Using an intercepting proxy, we observe nearly 800 different calls to several hundred distinct urls while visiting the homepage and a single article on TMZWorldStarNews. Scores of these distinct URLs belong to ad trackers. Each of these ad trackers get data on users, and many of these ad trackers appear affiliated because they pass cookie IDs to one another. These affiliations are visible via an intercepting proxy, although spotting them requires some detailed searches through the proxy logs.

What does BuzzFeed do?

Another interesting question that we encounter in our study of ad tracking centers on how more mainstream sites track their visitors and deliver ads. It's one thing to say that ad networks will indiscriminately sell to misinformation sites, but it's still another thing when mainstream sites continue to work with ad tech vendors who will sell to anyone. If we look at the web through the lens of ad tech, many web sites with very different content have significant overlaps via the ad tech they use.

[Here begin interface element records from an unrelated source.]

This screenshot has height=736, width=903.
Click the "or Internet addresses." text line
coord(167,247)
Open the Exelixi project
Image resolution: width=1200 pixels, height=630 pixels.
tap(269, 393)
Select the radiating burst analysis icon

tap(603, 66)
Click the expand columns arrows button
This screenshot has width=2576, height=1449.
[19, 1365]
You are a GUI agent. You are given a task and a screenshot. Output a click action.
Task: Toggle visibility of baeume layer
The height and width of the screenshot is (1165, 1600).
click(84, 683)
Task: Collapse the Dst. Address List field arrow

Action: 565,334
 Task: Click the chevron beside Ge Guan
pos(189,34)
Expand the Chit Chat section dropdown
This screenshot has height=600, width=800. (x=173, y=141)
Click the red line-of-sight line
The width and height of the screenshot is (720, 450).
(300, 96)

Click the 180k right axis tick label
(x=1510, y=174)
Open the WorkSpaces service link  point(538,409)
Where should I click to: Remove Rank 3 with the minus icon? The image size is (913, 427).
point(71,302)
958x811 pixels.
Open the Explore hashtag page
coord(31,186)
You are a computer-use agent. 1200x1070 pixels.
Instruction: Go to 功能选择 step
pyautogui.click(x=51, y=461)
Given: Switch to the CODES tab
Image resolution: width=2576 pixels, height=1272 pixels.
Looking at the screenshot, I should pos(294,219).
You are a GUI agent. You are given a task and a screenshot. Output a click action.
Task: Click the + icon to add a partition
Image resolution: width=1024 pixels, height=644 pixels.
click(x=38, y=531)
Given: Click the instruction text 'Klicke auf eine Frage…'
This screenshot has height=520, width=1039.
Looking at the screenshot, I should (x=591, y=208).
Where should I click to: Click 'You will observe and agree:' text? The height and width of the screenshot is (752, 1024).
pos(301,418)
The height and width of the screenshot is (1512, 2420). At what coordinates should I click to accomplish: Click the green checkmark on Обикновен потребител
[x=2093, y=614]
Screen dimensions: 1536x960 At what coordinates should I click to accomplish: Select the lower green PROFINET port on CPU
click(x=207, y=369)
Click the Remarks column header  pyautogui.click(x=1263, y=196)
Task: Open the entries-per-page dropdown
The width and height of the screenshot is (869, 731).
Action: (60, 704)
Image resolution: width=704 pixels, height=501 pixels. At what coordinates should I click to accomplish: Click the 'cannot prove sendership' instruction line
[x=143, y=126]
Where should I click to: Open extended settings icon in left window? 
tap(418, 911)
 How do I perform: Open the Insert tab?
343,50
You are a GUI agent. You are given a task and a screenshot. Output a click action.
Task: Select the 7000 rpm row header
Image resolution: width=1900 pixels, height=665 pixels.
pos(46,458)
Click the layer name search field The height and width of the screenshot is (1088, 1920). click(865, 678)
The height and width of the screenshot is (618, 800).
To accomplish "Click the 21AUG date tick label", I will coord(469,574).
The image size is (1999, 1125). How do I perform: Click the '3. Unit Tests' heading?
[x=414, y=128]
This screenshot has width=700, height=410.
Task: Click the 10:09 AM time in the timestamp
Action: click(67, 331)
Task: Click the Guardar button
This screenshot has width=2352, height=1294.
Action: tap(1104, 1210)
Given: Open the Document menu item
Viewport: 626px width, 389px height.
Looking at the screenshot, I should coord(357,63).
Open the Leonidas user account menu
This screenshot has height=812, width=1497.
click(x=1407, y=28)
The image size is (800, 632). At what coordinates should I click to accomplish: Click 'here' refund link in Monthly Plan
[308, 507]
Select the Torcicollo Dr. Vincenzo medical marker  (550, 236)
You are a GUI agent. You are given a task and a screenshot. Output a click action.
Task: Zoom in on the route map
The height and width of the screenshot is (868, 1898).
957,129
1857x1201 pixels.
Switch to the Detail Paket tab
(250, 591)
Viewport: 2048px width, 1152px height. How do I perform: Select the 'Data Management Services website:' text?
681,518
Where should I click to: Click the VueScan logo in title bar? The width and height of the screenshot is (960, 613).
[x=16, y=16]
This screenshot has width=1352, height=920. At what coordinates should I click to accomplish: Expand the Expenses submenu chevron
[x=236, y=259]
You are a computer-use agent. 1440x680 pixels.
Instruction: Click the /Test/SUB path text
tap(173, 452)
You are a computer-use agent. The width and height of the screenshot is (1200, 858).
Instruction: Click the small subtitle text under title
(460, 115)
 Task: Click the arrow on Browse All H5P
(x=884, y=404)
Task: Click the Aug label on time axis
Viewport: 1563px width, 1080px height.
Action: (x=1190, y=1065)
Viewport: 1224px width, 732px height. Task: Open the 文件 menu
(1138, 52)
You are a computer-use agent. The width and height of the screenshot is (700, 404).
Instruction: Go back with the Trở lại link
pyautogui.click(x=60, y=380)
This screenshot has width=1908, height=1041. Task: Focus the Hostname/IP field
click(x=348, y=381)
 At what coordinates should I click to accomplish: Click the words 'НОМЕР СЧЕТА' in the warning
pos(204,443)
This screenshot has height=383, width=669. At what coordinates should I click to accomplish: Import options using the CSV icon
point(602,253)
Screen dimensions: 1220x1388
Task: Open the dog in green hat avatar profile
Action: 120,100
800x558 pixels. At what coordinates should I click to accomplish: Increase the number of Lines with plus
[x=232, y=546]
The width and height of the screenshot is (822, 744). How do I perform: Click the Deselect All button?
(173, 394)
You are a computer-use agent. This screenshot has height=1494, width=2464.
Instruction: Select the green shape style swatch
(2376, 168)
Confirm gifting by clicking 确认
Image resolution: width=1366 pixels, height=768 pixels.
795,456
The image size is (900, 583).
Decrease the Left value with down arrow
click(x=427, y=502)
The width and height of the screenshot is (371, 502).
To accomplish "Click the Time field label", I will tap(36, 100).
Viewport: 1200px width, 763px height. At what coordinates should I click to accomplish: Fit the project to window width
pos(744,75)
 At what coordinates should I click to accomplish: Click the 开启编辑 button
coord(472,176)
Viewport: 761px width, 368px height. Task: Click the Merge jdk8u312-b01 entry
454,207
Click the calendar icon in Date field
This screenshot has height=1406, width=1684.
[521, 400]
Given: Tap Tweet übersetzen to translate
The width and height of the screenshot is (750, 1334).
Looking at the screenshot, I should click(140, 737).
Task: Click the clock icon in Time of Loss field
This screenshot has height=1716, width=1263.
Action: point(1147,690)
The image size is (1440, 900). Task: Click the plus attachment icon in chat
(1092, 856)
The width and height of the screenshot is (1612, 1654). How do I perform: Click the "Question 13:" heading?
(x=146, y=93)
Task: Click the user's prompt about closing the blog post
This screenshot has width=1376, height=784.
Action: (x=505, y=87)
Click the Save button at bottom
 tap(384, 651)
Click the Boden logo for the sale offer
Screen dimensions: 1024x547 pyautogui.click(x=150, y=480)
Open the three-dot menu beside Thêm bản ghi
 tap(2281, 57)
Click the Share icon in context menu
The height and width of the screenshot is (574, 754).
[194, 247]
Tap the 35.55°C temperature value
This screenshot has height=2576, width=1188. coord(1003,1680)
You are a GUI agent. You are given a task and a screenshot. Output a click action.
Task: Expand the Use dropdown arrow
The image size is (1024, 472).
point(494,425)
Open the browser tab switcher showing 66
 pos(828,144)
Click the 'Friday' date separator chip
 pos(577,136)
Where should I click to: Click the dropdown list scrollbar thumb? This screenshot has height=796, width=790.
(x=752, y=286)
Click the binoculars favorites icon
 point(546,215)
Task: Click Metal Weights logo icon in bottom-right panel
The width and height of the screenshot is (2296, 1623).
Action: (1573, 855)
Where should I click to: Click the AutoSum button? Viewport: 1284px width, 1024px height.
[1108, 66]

From a quick glance at the ad tech used on BuzzFeed, we see some overlaps with what we observed on TMZWorldStarNews. Both sites make calls to the third party sites/ad trackers listed below:

  • agkn.com
  • crwdcntrl.net
  • demdex.net
  • doubleclick.com
  • facebook.com
  • moatads.com
  • nexac.com
  • quantserve.com
  • quantcount.com
  • scorecardresearch.com
  • twitter.com

BuzzFeed is not alone here. As we observed earlier, other mainstream sites use the same adtech as highly partisan or misinformation sites.

How can we expect ad trackers to heed calls for increased responsibility when mainstream news organizations continue to give money and user data to companies that support misinformation?

Conclusion

Tracking ad trackers is far more complex than it should be - and getting the details right is essential in mapping the terrain. Ad tracking - and the profiling it requires - is central to making misinformation profitable. It also lays the foundation for increased information asymmetry, which is a key element in maintaining existing power structures. We need to make the entire ad tracking system easier to understand. It's difficult, complicated work - and that's another reason why people who care about getting this right need to work together.